Em um estado democrático de direito, o princípio da legalidade está intimamente relacionado ao princípio da segurança jurídica, sendo certo que quando existe norma jurídica que autoriza o empregador a demitir os seus empregados sem justa causa e sem a negociação prévia com o sindicato, tal deve ser respeitado, eis que não pode o direito servir de palanque para posteriores surpresas, como ocorreu nos casos supracitados.
Ainda que o fatídico artigo 477-A da Consolidação da Lei do Trabalho tenha sido objeto de Ação Direta de Inconstitucionalidade perante o Superior Tribunal Federal, ação essa que está pendente de julgamento em razão do pedido de vista do Ministro Dias Toffoli, até o momento o presente artigo permanece vigente na legislação brasileira, de modo, juridicamente, não pode haver qualquer óbice para a sua aplicação.
Diante das incertezas jurídicas acerca do tema, recomenda-se cautela quando da dispensa coletiva, especialmente em tempos de pandemia, sendo necessária a análise e indicação do risco no afastamento da prévia negociação com o sindicato da categoria, especialmente porque o tema (e a sua inconstitucionalidade) vem sendo julgado pelo Supremo Tribunal Federal, como acima mencionado.
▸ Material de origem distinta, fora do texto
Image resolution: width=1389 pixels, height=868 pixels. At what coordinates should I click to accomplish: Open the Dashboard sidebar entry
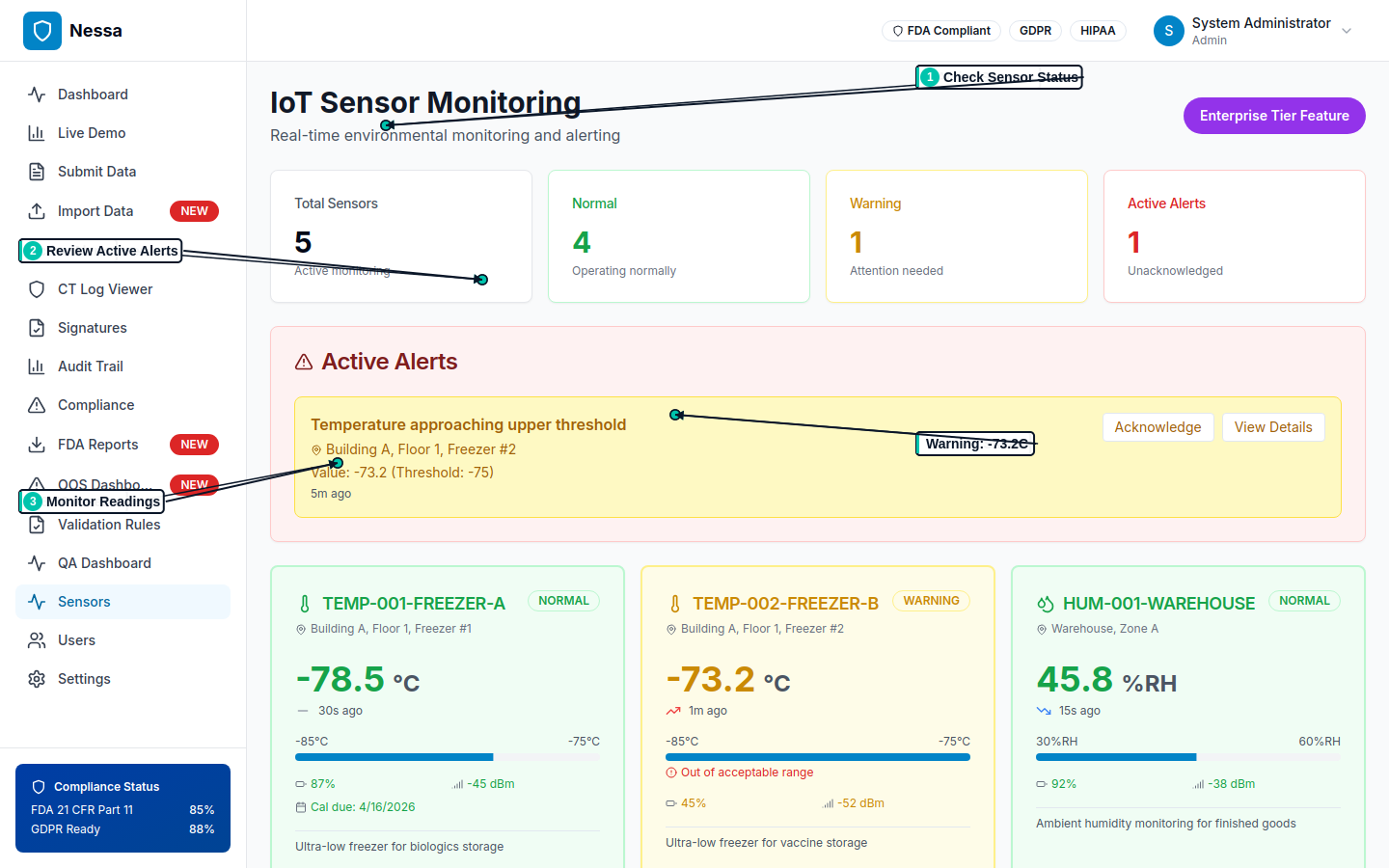pos(91,94)
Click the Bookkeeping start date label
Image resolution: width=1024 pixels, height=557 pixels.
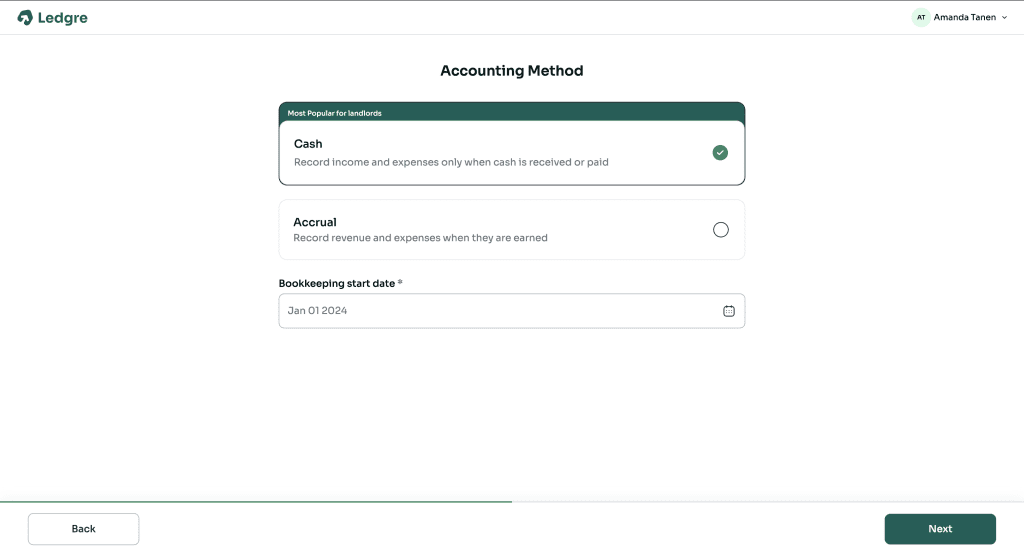click(337, 284)
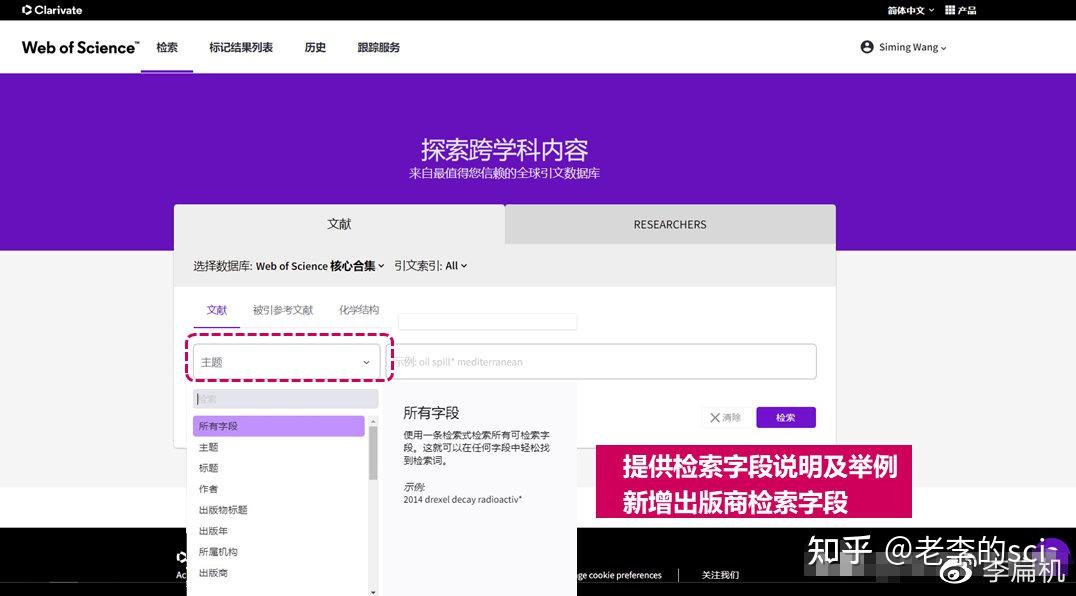Select 作者 from the field list
Viewport: 1076px width, 596px height.
(x=208, y=488)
[1] Ação Direta de Inconstitucionalidade 1.625-3
[2] Agravo de Instrumento em Recurso de Revista nº 2236-95.2011.5.05.0511
[3] Recurso de Revista nº RR-201-32.2013.5.24.0005
[4] Artigo 477-A da Consolidação das Leis do Trabalho: As dispensas imotivadas individuais, plúrimas ou coletivas equiparam-se para todos os fins, não havendo necessidade de autorização prévia de entidade sindical ou de celebração de convenção coletiva ou acordo coletivo de trabalho para sua efetivação.